## Fragment dokumentu
'''

# [SOLVED]Problem z serwerkiem Xow

## witul

Witam. Mam problem z serwerkiem x-ow.

Problem objawia sie nastepujaco:

kiedy wydaje polecenie startx, niby wszystko sie ladnie odpala ale od razu sie wiesza,

Nie mozna wrocic do konsoli ani zrobic niczego innego. Typowy zwis,

Czego to moze byc przyczyna?

Grafa: gf mx 440

Jajo: 2.6.28-gentoo-r1

Najciekawsze, ze gentoo na tym kompie instalowalem nie raz i zawsze smigalo

Moze cos przeoczylem?

PozdrawiamLast edited by witul on Tue Feb 10, 2009 9:34 pm; edited 1 time in total

----------

## SlashBeast

wklej na wklejarke xorg.conf, podaj jaka masz wersje xorg-server i nvidia-drivers, do gf4 trza uzywac sterownikow legacy, pytanie czy po modprobe nvidia w dmesg nie ma bledu zadnego?

'''

## Wybrane wiersze

'''

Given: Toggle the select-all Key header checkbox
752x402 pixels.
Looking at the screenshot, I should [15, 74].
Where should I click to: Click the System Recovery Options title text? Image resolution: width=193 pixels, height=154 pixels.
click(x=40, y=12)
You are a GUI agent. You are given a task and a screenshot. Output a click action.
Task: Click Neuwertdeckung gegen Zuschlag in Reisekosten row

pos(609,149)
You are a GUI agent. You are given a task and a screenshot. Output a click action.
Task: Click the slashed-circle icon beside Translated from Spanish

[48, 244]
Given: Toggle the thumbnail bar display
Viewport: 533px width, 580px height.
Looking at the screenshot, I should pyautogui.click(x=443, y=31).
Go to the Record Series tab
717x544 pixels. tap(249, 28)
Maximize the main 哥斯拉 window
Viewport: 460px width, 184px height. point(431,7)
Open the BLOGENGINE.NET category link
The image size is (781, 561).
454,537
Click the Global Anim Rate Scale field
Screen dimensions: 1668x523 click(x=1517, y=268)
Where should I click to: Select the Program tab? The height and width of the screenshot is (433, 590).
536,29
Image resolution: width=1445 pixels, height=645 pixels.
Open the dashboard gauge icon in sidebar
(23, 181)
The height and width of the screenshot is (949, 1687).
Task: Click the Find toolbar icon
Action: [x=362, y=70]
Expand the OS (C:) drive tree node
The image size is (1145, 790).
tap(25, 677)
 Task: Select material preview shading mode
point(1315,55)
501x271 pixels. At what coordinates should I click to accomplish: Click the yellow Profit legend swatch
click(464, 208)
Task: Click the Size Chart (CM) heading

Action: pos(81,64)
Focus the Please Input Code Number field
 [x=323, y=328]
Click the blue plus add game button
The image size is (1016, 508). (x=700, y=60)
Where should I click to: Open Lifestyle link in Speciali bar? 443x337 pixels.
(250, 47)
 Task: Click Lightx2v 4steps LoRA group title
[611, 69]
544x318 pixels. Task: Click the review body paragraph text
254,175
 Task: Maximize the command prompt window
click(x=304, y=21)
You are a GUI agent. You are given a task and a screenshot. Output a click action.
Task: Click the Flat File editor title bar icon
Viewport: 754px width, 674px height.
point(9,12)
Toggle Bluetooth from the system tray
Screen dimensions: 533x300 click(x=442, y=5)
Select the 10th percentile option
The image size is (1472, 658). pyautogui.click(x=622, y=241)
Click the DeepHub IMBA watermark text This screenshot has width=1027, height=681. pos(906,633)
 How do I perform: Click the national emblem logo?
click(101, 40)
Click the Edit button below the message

'''

## Zestaw zadań
1. Czy zdania (a), (b) i (c) są zgodne z wątkiem o serwerze X? Przy każdym odpowiedz „tak” lub „nie” i przytocz rozstrzygające słowa wątku.
(a) Autor wątku instalował Gentoo na tym komputerze po raz pierwszy.
(b) Po wydaniu polecenia startx da się wrócić do konsoli.
(c) SlashBeast pisze, że do gf4 trzeba używać sterowników legacy.
2. Wymień wszystko, o co w wątku o serwerze X SlashBeast prosi autora albo o co go pyta.
3. Pociągnij dalej wątek o serwerze X, zaczynając zaraz po ostatniej wiadomości.

## Odpowiedzi do zadań
1.
(a) Nie: „gentoo na tym kompie instalowalem nie raz i zawsze smigalo”.
(b) Nie: „Nie mozna wrocic do konsoli ani zrobic niczego innego.”
(c) Tak: „do gf4 trza uzywac sterownikow legacy”.

2.
- wklejenie xorg.conf na wklejarkę
- podanie wersji xorg-server
- podanie wersji nvidia-drivers
- sprawdzenie, czy po modprobe nvidia w dmesg nie ma żadnego błędu

3.
----------

## witul

 *SlashBeast wrote:*   

> wklej na wklejarke xorg.conf, podaj jaka masz wersje xorg-server i nvidia-drivers, do gf4 trza uzywac sterownikow legacy, pytanie czy po modprobe nvidia w dmesg nie ma bledu zadnego?

 

x11-drivers/nvidia-drivers-96.43.10

x11-base/xorg-server-1.5.3-r2

dmesg wyglada ok.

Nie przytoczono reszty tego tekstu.